Whenever I begin home visits for early intervention with a new child, the parents often pepper me with questions. Is this normal? Why isn’t my child talking? Does this mean something is wrong with him/her? Will s/he have a successful future?
It is understandable that parents feel overwhelmed when their child has a language delay. After all, language is one of the most important skills a child develops, and continues to affect his/ her success in childhood, school, and ultimately, in adulthood as well. So to answer that big “why” here are just five reasons a child may not be talking while his or her age cohorts are.
- Autism. According to the Center for Disease Control’s 2016 survey, 1 in 68 people in America are affected by autism. Autism is a severe developmental disability that impairs the ability to communicate and interact. It is characterized by poor social interaction and eye contact, repetitive activity, and intense interest in a limited quantity of things. There is a vast range of symptoms and a spectrum of disorders. Only a qualified medical professional can diagnose autism. If you are concerned that your child may have autism, don’t delay in bringing this up with your family doctor. Autism is treated in a number of ways, the most prevalently used program is known as Applied Behavior Analysis or ABA.

APPLY WHAT YOU READ:
a) List every question that, according to the passage on language delay, parents often ask at the start of home visits.
b) According to the passage on language delay, why is it understandable that parents feel overwhelmed when their child has a language delay?
c) Quote the passage on language delay from "- Autism. According" to "Analysis or ABA.".
Base every response solely on the passage about language delay.

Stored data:
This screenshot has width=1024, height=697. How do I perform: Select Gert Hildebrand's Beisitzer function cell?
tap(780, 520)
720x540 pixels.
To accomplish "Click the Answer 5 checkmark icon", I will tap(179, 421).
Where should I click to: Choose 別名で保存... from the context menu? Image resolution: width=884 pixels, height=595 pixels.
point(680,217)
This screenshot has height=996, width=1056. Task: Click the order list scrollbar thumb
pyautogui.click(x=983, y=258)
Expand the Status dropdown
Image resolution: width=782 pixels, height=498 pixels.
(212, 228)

TASK-BY-TASK RESULTS:
a)
- Is this normal?
- Why isn’t my child talking?
- Does this mean something is wrong with him/her?
- Will s/he have a successful future?

b) Language is one of the most important skills a child develops. It continues to affect the child's success in childhood, in school, and ultimately in adulthood as well.

c)
- Autism. According to the Center for Disease Control’s 2016 survey, 1 in 68 people in America are affected by autism. Autism is a severe developmental disability that impairs the ability to communicate and interact. It is characterized by poor social interaction and eye contact, repetitive activity, and intense interest in a limited quantity of things. There is a vast range of symptoms and a spectrum of disorders. Only a qualified medical professional can diagnose autism. If you are concerned that your child may have autism, don’t delay in bringing this up with your family doctor. Autism is treated in a number of ways, the most prevalently used program is known as Applied Behavior Analysis or ABA.